## start Input for this task
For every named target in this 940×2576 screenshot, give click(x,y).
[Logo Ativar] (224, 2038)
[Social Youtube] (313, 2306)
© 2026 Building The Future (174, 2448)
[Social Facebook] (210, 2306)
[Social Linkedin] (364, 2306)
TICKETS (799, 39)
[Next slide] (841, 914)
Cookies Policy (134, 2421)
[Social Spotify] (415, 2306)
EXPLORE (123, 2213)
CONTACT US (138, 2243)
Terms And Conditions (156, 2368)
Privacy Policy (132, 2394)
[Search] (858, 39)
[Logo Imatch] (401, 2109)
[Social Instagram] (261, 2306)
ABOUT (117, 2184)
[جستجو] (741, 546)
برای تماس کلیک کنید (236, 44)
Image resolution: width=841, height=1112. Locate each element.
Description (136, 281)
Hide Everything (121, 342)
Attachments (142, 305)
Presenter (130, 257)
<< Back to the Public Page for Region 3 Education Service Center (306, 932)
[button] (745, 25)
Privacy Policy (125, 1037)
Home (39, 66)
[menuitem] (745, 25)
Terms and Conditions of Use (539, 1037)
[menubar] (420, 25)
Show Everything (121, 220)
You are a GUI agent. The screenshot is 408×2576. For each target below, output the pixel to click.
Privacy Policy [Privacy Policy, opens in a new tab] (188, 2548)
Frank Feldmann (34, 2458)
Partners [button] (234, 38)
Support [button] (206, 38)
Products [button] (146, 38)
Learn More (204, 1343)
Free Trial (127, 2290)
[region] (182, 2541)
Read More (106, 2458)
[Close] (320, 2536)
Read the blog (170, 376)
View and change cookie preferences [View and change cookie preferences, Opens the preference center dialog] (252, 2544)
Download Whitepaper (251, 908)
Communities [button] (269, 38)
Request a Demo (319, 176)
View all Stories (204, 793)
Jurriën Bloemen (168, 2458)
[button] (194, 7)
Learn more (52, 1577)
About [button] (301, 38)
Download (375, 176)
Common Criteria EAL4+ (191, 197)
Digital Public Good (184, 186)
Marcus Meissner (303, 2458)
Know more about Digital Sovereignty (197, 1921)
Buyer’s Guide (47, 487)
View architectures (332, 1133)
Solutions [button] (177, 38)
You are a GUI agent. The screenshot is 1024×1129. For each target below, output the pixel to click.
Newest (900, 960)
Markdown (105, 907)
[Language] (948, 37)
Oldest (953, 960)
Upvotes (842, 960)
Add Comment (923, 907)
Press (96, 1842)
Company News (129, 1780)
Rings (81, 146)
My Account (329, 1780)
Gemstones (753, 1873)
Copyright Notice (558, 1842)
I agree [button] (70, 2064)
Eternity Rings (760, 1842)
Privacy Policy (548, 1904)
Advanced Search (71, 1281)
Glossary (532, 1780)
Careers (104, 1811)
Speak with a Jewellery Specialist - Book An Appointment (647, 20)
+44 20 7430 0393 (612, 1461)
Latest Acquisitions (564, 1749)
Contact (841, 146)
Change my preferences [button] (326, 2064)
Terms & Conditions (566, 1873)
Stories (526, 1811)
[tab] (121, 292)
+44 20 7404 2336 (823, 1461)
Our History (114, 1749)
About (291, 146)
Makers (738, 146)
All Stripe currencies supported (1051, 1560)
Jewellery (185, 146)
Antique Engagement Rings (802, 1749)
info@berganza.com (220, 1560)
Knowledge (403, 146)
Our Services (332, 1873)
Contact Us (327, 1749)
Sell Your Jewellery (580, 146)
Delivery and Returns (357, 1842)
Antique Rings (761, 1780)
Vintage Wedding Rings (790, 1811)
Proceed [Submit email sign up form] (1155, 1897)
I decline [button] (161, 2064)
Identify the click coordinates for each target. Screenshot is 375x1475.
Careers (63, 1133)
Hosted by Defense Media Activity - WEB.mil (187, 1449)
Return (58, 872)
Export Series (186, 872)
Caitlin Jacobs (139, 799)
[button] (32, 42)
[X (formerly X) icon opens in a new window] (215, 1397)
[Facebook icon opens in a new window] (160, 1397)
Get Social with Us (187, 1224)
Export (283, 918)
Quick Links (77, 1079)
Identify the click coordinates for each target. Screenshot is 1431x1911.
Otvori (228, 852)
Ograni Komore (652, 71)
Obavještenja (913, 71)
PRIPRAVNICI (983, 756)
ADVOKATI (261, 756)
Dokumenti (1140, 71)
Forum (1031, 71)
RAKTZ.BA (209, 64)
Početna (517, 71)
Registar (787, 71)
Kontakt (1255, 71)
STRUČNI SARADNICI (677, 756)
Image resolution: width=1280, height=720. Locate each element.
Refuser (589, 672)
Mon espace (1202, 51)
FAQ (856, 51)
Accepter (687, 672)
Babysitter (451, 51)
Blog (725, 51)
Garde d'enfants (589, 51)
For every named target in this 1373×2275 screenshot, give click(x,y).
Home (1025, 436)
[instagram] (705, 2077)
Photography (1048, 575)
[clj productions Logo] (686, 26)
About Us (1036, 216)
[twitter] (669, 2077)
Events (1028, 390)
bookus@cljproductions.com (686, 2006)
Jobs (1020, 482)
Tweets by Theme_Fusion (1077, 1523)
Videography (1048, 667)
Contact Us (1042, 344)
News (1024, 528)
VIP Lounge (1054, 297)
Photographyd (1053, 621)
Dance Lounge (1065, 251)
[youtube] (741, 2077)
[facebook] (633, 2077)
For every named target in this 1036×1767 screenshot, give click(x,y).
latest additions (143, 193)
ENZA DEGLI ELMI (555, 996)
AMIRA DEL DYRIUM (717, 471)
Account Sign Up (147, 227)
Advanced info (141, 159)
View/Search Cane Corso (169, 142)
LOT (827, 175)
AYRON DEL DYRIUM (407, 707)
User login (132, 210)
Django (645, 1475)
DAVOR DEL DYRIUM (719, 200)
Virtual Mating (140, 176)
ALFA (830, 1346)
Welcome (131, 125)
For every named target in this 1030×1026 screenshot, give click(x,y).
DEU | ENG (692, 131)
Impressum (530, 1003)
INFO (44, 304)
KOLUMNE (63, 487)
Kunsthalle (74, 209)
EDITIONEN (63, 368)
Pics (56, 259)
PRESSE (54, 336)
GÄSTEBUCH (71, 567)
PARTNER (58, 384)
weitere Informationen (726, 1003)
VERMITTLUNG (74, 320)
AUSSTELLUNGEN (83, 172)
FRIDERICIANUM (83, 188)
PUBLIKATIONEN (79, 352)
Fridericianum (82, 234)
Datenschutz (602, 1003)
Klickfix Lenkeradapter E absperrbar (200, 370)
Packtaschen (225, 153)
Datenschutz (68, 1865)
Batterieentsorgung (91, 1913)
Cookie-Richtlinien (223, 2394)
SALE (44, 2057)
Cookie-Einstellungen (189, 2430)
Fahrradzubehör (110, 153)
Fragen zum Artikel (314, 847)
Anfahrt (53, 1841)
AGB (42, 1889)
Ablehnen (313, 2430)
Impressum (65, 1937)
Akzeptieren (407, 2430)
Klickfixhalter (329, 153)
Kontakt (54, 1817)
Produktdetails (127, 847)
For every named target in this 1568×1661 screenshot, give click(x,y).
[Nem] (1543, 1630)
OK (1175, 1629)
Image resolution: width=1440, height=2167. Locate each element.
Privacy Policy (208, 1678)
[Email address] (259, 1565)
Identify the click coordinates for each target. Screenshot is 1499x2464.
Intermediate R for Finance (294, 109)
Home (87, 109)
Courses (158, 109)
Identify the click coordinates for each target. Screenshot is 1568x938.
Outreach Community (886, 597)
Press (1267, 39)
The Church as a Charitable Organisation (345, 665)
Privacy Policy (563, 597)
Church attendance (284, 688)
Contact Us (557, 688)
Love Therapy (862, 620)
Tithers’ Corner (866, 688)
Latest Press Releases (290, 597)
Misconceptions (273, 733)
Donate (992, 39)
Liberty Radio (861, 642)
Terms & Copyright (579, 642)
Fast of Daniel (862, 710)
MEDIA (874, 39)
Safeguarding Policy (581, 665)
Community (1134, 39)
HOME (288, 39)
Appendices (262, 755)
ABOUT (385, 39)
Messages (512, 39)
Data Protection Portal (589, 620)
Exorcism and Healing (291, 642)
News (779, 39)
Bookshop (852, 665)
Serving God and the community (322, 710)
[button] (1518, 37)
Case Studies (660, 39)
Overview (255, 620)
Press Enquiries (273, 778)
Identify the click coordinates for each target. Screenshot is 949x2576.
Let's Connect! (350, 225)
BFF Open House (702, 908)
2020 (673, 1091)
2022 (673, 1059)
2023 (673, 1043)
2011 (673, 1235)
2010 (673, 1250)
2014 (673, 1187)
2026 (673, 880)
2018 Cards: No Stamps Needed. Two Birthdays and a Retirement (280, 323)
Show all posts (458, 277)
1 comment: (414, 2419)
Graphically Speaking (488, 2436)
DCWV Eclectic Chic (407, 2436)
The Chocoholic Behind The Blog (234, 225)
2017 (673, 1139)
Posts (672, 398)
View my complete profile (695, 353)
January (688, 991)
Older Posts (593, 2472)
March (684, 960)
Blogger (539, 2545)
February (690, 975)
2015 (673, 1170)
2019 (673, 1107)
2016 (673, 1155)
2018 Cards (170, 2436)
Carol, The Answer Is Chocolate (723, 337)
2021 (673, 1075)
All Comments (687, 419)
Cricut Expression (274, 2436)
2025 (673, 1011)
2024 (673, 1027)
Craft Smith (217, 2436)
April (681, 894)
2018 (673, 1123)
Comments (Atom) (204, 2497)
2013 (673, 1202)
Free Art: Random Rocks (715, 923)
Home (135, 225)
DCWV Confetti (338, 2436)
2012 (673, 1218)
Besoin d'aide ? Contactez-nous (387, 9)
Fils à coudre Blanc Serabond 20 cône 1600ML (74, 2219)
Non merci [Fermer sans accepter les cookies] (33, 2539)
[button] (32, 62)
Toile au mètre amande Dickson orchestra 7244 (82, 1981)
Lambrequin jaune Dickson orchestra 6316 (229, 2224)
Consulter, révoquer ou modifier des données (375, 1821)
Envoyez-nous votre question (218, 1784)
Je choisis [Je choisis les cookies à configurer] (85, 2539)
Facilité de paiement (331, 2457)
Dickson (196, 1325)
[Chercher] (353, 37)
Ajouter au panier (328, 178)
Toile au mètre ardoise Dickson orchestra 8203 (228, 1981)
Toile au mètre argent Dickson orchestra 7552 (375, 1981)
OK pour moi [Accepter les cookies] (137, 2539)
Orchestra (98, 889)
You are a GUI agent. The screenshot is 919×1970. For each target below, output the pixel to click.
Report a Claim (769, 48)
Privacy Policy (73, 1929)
## end Input for this task
Rewrite the stretch of the data above from the start through the line containing "[Social Instagram] (261, 2306)", changing every "Logo" to "Brand" and leaving everything else unchanged.

Task answer ::
For every named target in this 940×2576 screenshot, give click(x,y).
[Brand Ativar] (224, 2038)
[Social Youtube] (313, 2306)
© 2026 Building The Future (174, 2448)
[Social Facebook] (210, 2306)
[Social Linkedin] (364, 2306)
TICKETS (799, 39)
[Next slide] (841, 914)
Cookies Policy (134, 2421)
[Social Spotify] (415, 2306)
EXPLORE (123, 2213)
CONTACT US (138, 2243)
Terms And Conditions (156, 2368)
Privacy Policy (132, 2394)
[Search] (858, 39)
[Brand Imatch] (401, 2109)
[Social Instagram] (261, 2306)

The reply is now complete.